• Personal Shopper Stitch Fix Gets $12M
    Personal shopping and delivery service Stitch Fix has raised $12 million to scale its business. “The idea behind Stitch Fix is that it can deliver a comparable [personal shopping] experience at a more accessible level, and on a wider scale, thanks to -- you guessed it – technology,” TechCrunch writes. 
  • F# Debuts Web Radio Ad Unit
    GigaOm takes a look at F# -- a startup trying to sell brands on the idea of turning their banner ads into Web radio stations and on-demand music players. “Imagine pre-listening an album when you browse a music or lifestyle site, or tuning into a game day mix while reading up on the next Super Bowl,” GigaOm writes.  
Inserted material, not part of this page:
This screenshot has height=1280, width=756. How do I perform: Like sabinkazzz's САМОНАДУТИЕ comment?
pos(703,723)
  • iPhones Top Verizon Phone Activations
    In the third quarter, iPhones were responsible for just over half of all Verizon’s smartphone activations, 9To5Mac reports. That share is up significantly from the second quarter of the year, when the Apple devices accounted for about 43% of Verizon’s smartphone activations. Notes 9To5Mac: “It is important to remember the distinction between activations and sales, with activations including passed-down devices to spouses or children, as well as the strong iPhone reseller market.” 
  • Twitter Plans To Expand Private Messaging
    Seeing growth potential is private messaging, Twitter reportedly plans to develop its direct-messaging product. “It has kicked around the idea of launching a standalone direct-messaging application separate from the Twitter app,” AllThingsD reports, citing sources. “Twitter’s move comes as a defensive riposte to personal-messaging apps, such as WhatsApp, Line and KakaoTalk, all of which have drastically increased in popularity over the past two years.” 
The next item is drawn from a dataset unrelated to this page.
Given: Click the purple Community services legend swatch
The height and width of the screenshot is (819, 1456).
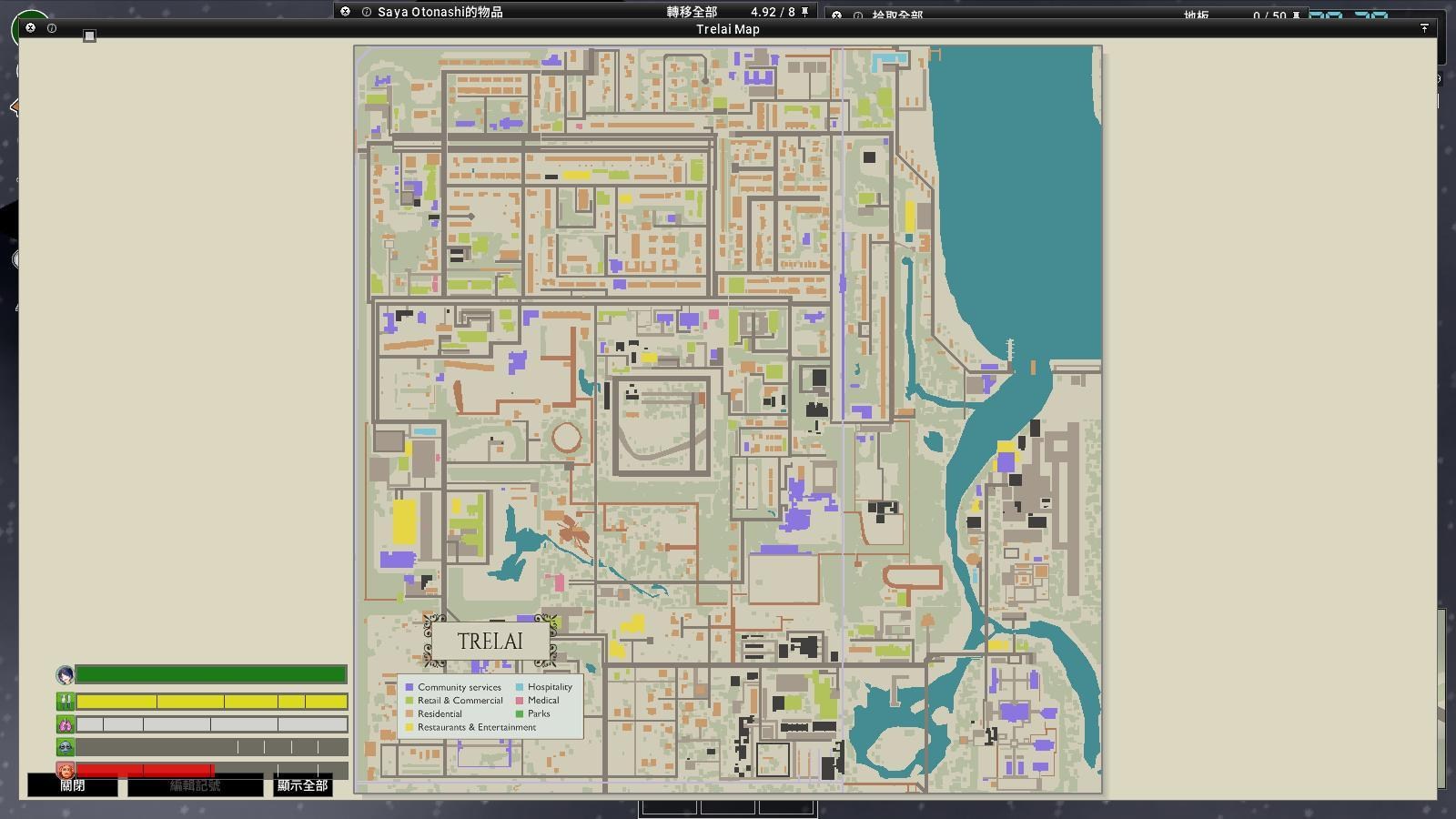Looking at the screenshot, I should 410,687.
  • "Universal Broadband" Becoming Reality
    Boding well for all online media and commerce, new research shows that “universal broadband” is finally becoming a reality. Worldwide, about half of all connections made to Akamai’s network are now running at 4Mbps or higher, the traffic optimization specialist reports. “Perhaps more to the point, the number of countries and regions with average speeds of 1Mbps or less are continuing to fall,” TechCrunch notes. 
  • Social App Path "Realigns" Staff
    Calling it a realignment, social networking app Path just cut about 20% of its workforce -- or 13 employees. "We're working to realign the company to support continued innovation and Path 4.0,” a company spokesperson tells ValleyWag, adding: “The business is strong … we have 20 million users." Sources tell Valleywag that Path is still seeking a lead investor for a new round of capital at a $400 million valuation. 
  • Can Aviate One-Up Google Now?
    The Verge takes a good look at Aviate -- a Google Now-like service started by some former Google engineers. “To the founders of Aviate, you shouldn’t even need to open Google Now,” The Verge writes. According to co-founder Paul Montoy-Wilson, the service, “needs to live and breathe within the context of your phone -- within the context of the experience where you access all of your content." 
  • Twitter To Trade As "TWTR"
    We learned more about Twitter’s imminent IPO, this week, courtesy of an amendment filed by the company to its S-1 filing. Twitter will be listed under the vowel-free ticker symbol “TWTR,” ZDNet reports. The social Goliath also confirmed that it is going to file its IPO on the New York Stock Exchange -- “quite the contrast to Facebook's tumultuous public launch on the Nasdaq last year,” ZDNet notes. 
  • Is Google Smartwatch Ready For Closeup?
    Will Google be ready to debut its smartwatch by the end of the month? That’s what 9To5Google is hearing from sources, but details are otherwise scarce. “Details are slim but the [source] seemed to think that Google Now functionality would be at the center of the product,” it reports. “Google could put a lot of the functionality of Google Glass in the watch product … Push a button, ask a question, get a response as the watch talks to the Now-enabled smartphone.”   
  • Flickr Tests New Design, Larger Photos
    Flickr this week is previewing a new design dubbed the "new photo experience," which makes images look about 25% bigger and places comments, tags, recommendations and camera information to the right of each photo. “Flickr has been all about putting big, bold, beautiful photos front and center since the Web site's massive redesign in May, but [parent company] Yahoo just found one more place to make those photos bigger and more beautiful: individual photo pages,” The Verge reports.